Take the opening track, for instance. “Respuesta Alternativa”, by TodoTodo, is more of a funk workout than anything resembling the British synthpop pioneers of the era. Recorded in 1985, the instrumental is loaded with synthetic horns, slap bass, and a driving beat that would live comfortably alongside Harold Faltermeyer’s Beverly Hills Cop theme, “Axel F”. But the song is followed by the moody, gloomy (but perfectly danceable) “Hablamos de Nosotros” by Oviformia SCI, sounding like a Spanish version of Ultravox.
It’s impossible to listen to Interferencias without picking apart the obvious influences of these fine, talented bands. “Amor Acuatico”, a 1986 track from Justine, incorporates a raw, sinister atmosphere reminiscent of early Cure singles. “Burdel” by Septimo Sello features a searing keyboard riff straight out of Gary Numan’s playbook. Kalashnikov’s “Digital” is obviously influenced by the raw, primitive electronic beats of early Ministry and Cabaret Voltaire. In fact, if it weren’t for the Spanish language singing on the non-instrumental tracks, many of the songs here almost sound like outtakes from those influential artists.
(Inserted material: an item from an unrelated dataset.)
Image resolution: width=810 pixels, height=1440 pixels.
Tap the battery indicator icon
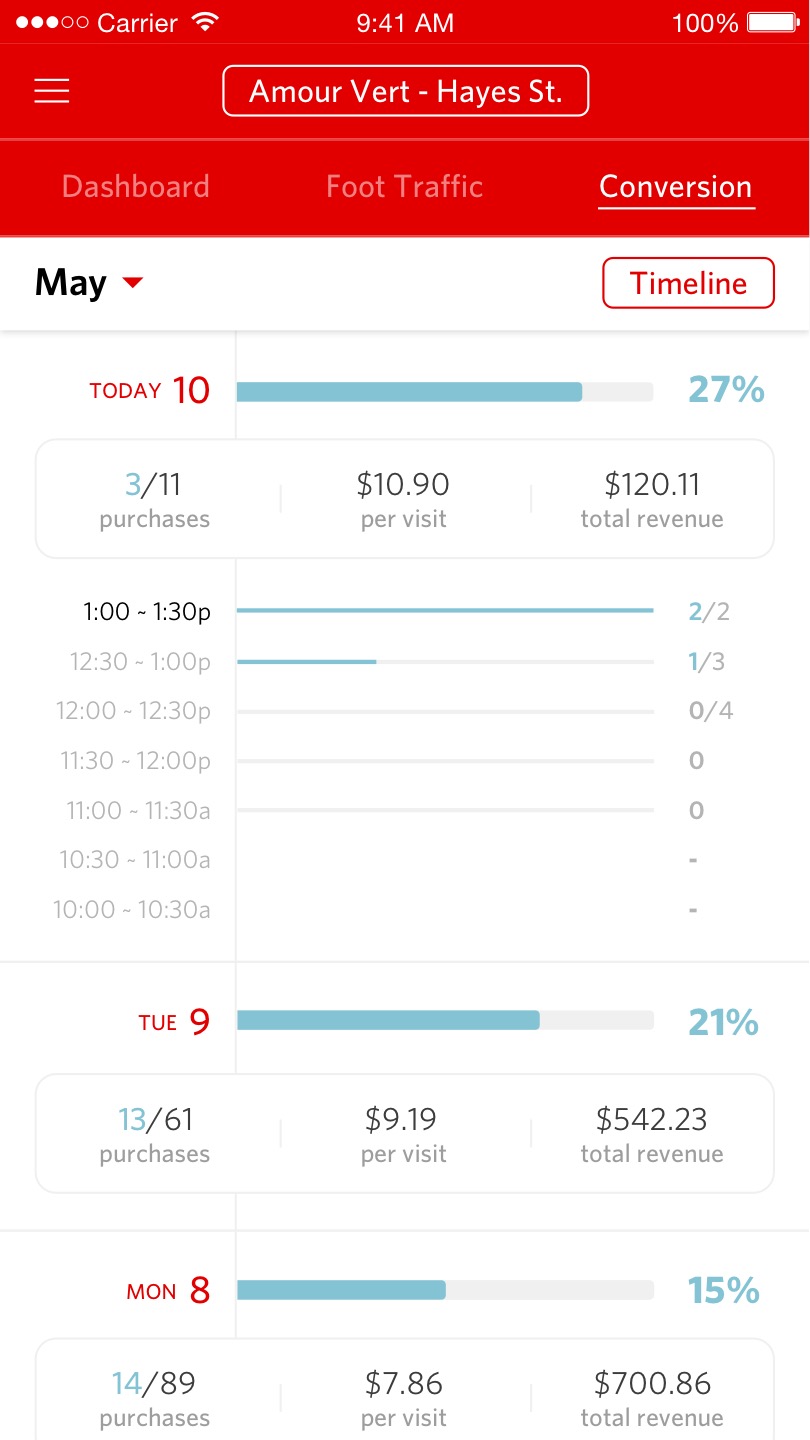tap(770, 22)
Fortunately, the music in this collection is varied enough to allow for plenty of welcome experimentation. “Sucursal” by El Humano Mecano, the alter ego of musician Curro Rodriguez, implements some of the stranger, more jarring aspects of the techno format with plenty of distorted synth patches and twitchy effects, allowing for an unsettling vibe. Likewise, the industrial blast of “Golpe de Amistad” by Diseno Corbusier mixes emotionless, robotic beats and keyboard stabs with the orgasmic shouts of vocalist Maria Jose Gonzalez, showing off the band’s obvious influences: Throbbing Gristle, Diamanda Galas, Laurie Anderson.
Closing out the collection, “La Banda Electronica” by the duo Bola/Banda Electronica achieves what much of the 20 tracks here do successfully: marry tuneful compositions with a then-contemporary aesthetic. The lush keyboards and driving beat combine with complex guitar lines and manage to give the song a timeless quality while still firmly ensconced in its decade. It’s a tough trick to pull off.
The title Interferencias, Vol. 1 implies that a sequel is forthcoming. That is welcome news for anyone looking to continue this deep dive into the obscure vaults of a bygone era. The folks at Munster Records have managed to unearth a wonderful stash of long-forgotten music. Bless their new wave hearts.